David Cameron: A lonely wicket
No-one on the planet has taken more Test wickets than Muttiah Muralitharan but not even he gets to bowl every day to a prime minister.
Today at the Colombo cricket club the world's greatest spinner made it easy for David Cameron when he was holding a cricket bat but much much harder afterwards on the political pitch.
The two men met in the Sri Lankan capital not simply because Mr Cameron wanted to meet a world famous cricketer but because he also wanted to meet the world's most famous Tamil - the minority in a country that's alleged to routinely abuse their human rights in the north of the island.
Muralitharan has set up a foundation which uses cricket to try to bring about reconciliation.
After stressing that he was "a sportsman and we don't think about politics" he said that the prime minister "must have been misled...people speak without going and seeing the things there".
"I go on and off. I see from my eyes there is improvement.
"My opinion is, there were problems in the last 30 years in those areas. Nobody could move there.
"In wartime I went with the UN, I saw the place, how it was. Now I regularly go and I see the place and it is about a 1,000% improvement in facilities."
He even praised the much hated Sri Lankan army for helping him build cricket facilities in the north. Perhaps revealing the sentiment of someone not from the war-torn part of this island, he added.
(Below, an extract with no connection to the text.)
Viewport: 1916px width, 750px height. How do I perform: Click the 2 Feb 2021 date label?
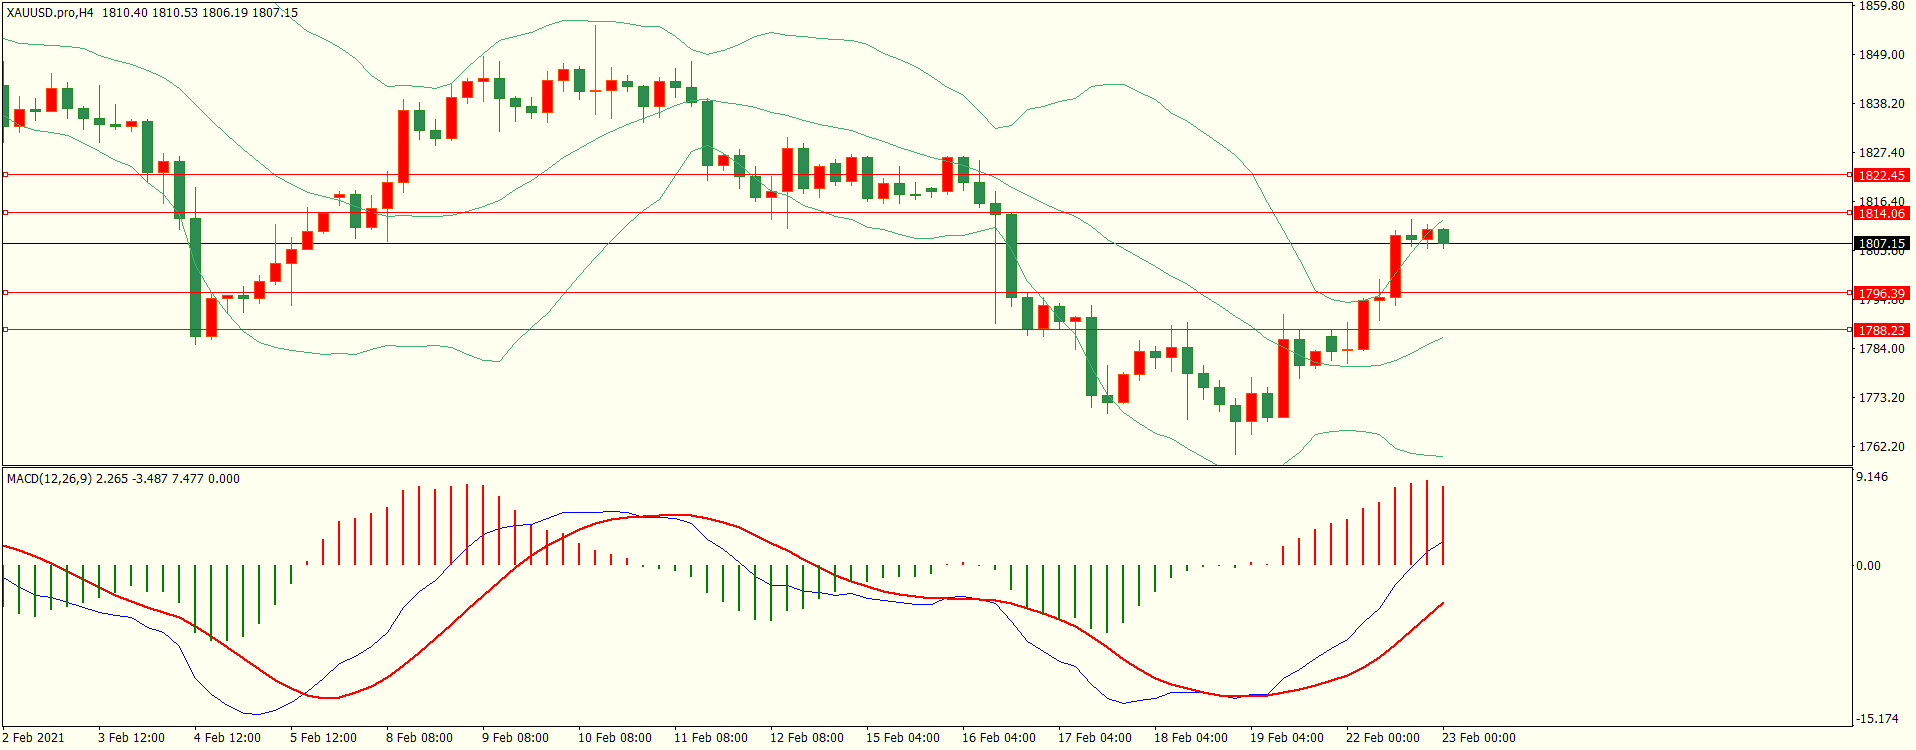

"This country is 20-odd million people. In the north there are only one million people. They are getting more attention than the south at the moment."'Too soon' for progress
This came on the morning after Mr Cameron's night before and what was clearly a tense and difficult meeting between the prime minister and Sri Lanka's President Rajapaksa.
The PM called it "frank and clear" but denied that that was diplomatic language for a dialogue of the deaf.
Nevertheless, the Sri Lankan leader has done nothing to suggest that he is listening to the criticisms he has heard, insisting that four years after the end of a civil war that lasted a quarter of a century is too soon to expect more progress.
Having failed to persuade the president of the need to set up an independent inquiry into allegations of war crimes - after the death of an estimated 40,000 civilians - the Mr Cameron now says he will push the United Nations to do so at the next meeting of its human rights council in March.
It is clear that if President Rajapaksa is to relax his hard-line stance, it will have to be international not domestic pressure that persuades him.
However, Mr Cameron is short of allies at this summit. The new Australian Prime Minister Tony Abbott declared at the outset that "we are here to praise as much as judge".
Mr Cameron has found it rather lonely batting on this Sri Lankan wicket.
16:12 GMT update:
A British Tamil has written to make the point - hinted at in my blog - that Murali does not represent the Tamils of northern Sri Lanka
"Whilst I take your point that Mr Muralitharan is one of the most famous Tamils in the world (amongst the 4 Nobel Prize Winners, world chess grandmaster and the famous Oscar-winning composer, AR Rahman, and even the UN human rights chief Navi Pillay), he is certainly not representative of all the Tamil community.
"The Tamils in the north of Sri Lanka are completely different to those that are from the hill counties such as Kandy from where Mr Muralitharan originates.
"These Tamils were brought by the British during colonial times to work on and manage the tea plantations in these areas.
"The Tamils in the northern territories, however, such as Jaffna, Vanni, Batticoloa and Trincomelee, were those that settled more than 2000 years ago as well as later on from the Chola Empire incursions from southern India during the 1st millennium.
"Politics in the country reflects this origin where the hill country Tamils are more close to the Sinhalese."